Sales reps could be effectively barred from circulating journal article reprints discussing off-label uses under FDA’s draft guidance on “good reprint practices,” and the agency considers the policy to be effective already, even in its draft form.

Division of Drug Marketing, Advertising and Communications (DDMAC) director Tom Abrams said in an email to MM&M the draft guidance “reflects the agency’s current thinking.” Reps, he said, “may disseminate peer-reviewed reprints but cannot promote their drug products for unapproved uses.” Furthermore, “this material should be distributed separately from material that is promotional in nature, should not be the subject of detailing discussions, and should not be distributed in promotional exhibit halls or at promotional speakers’ programs.”

That’s a lot of asterisks for a rep to wriggle around.
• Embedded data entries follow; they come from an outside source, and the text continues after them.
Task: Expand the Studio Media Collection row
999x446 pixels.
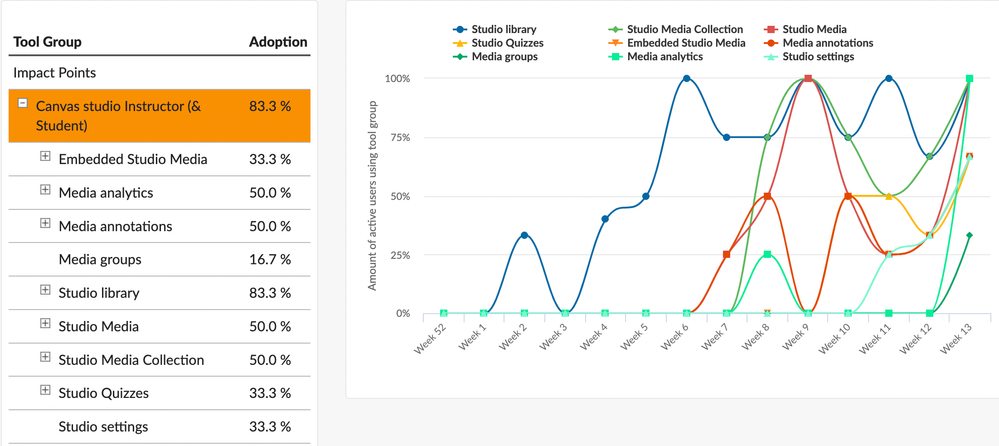Action: [45, 358]
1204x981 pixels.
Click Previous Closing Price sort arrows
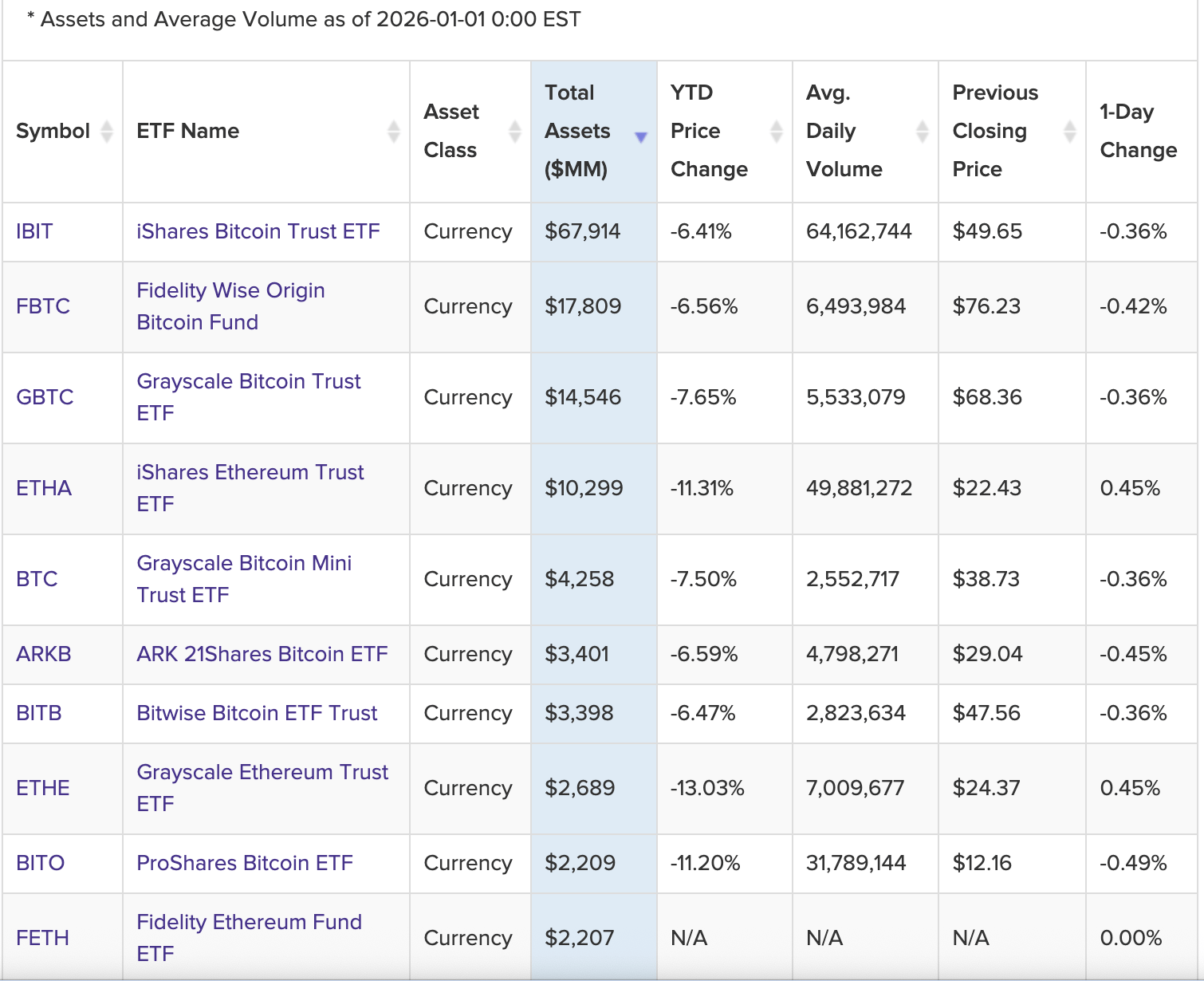click(1069, 132)
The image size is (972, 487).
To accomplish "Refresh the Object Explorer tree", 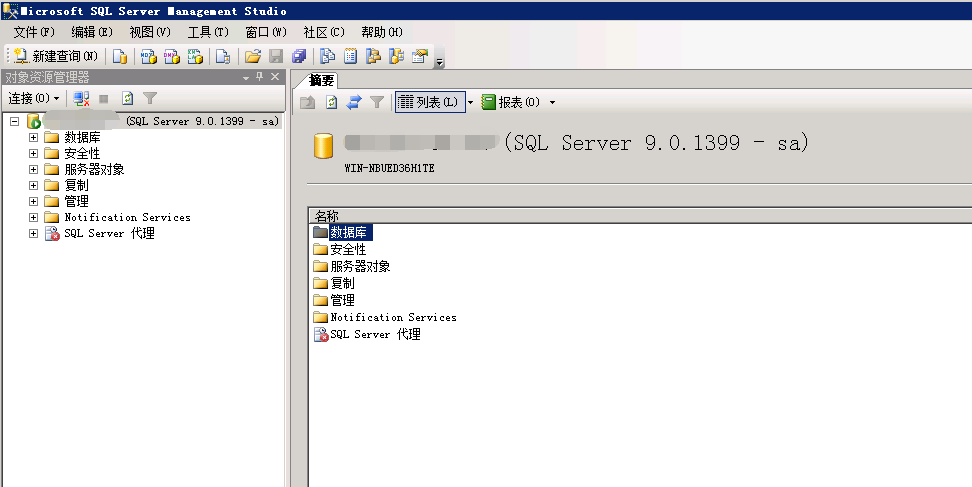I will pos(127,98).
While initial press reports, parroting Rep. Henry Waxman’s preemptive strike on the guidance, suggested that it represents a liberalization of agency policy on reprints, it actually limits distribution of journal articles sharply – more, even, than companies felt comfortable doing in the absence of a stated safe harbor, experts in food and drug law say.
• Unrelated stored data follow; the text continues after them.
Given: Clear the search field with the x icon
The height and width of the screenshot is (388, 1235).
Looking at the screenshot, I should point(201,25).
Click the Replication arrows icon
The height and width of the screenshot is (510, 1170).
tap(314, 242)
“This is a very limited proposal that virtually only allows [manufacturers] to do what the First Amendment demands they be able to do under the Washington Legal Foundation (WLF) case,” said Coalition for Healthcare Communications head John Kamp, referring to a series of court decisions, from 1998 to 2000, in which WLF argued that companies have a free speech right to distribute journal articles on off-label uses.

The meaning of those cases is contested. Decisions in 1998 and 1999 favored the WLF’s position, but in 2000, a federal appeals court, while sanctioning the reasoning of the earlier decisions, ruled them moot because the FDA said it did not prosecute companies for distributing such articles. The FDA later reaffirmed that policy but added that it would include distribution of journal articles on off-label uses as evidence of intent to promote products off-label in larger cases.
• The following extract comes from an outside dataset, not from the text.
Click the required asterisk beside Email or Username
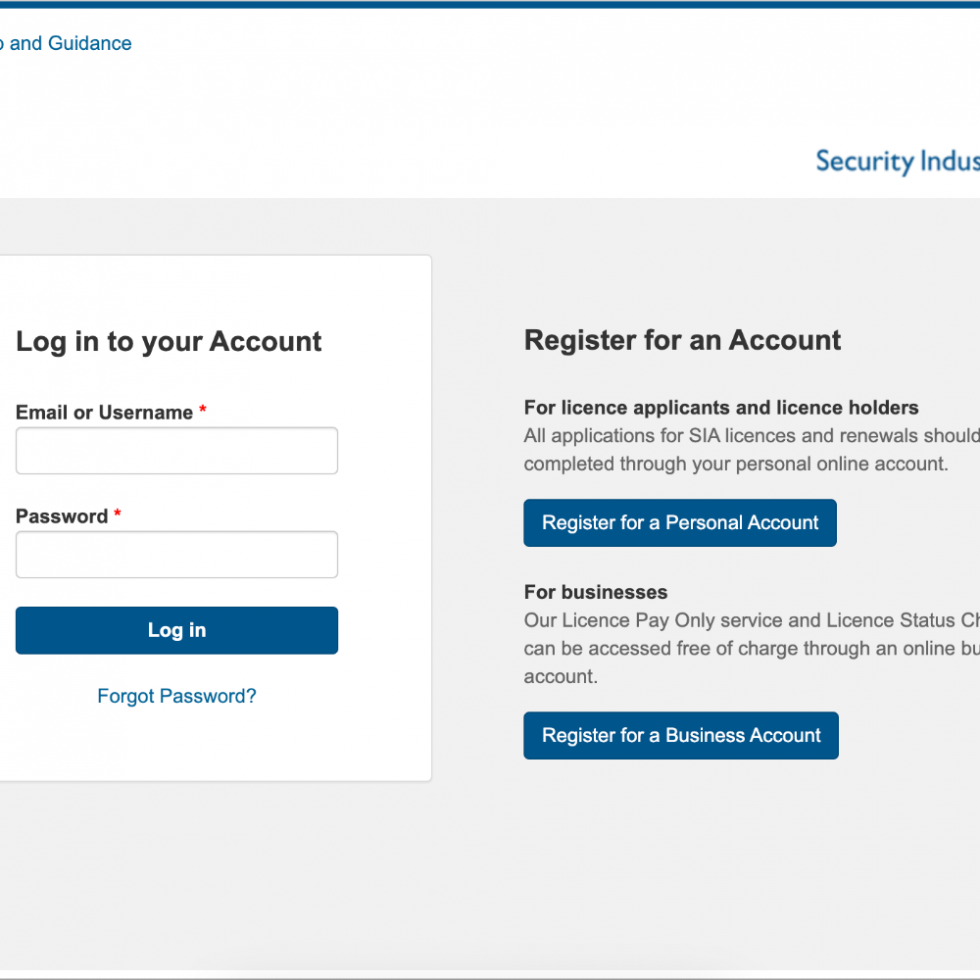The height and width of the screenshot is (980, 980). (x=202, y=409)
The draft guidance nonetheless represents a step forward, said Kamp. “For the last ten years, in the absence of FDA authority, the policy has been hijacked by the Dept. of Health and Human Services (HHS) OIG and investigators have been pretty much making it up as they go along,” said Kamp. “This limits the ability of HHS and state investigators under the False Claims Act to essentially make up new policy about what off-label means. This puts that authority in the hands of the FDA.”

“It’s a safe harbor, but with a really big dragon at the mouth of it,” said Coleen Klasmeier, a partner at Washington law firm Sidley Austin and a former special assistant to the chief counsel at FDA. “It’s good in the sense that the FDA is saying, in a somewhat authoritative context, that there is a public health upside to the distribution of off-label information.”

Klasmeier said that’s consistent with prior safe harbors affirming the rights of companies to engage in scientific exchange with respect to off-label uses (including press releases), to respond to unsolicited requests for information on off-label uses from physicians and to sponsor medical education, even if content includes discussion of off-label uses. But Klasmeier worries that the draft guidance does not acknowledge those safe harbors. “One of my concerns is that prosecutors will read this and interpret it as the only way for manufacturers to do off-label information. It also doesn’t do anything to recognize, apart from those safe harbors, the First Amendment right to engage in truthful and non-misleading speech, as the WLF case held,” she said.

Perhaps most worryingly, Klasmeier said, wording in the draft guidance could be read to suggest that if a manufacturer following the policy engages, separately, in any violative promotion, “that safe harbor conduct suddenly becomes fair game.” 

The agency will be accepting public comment on the draft guidance until April 21.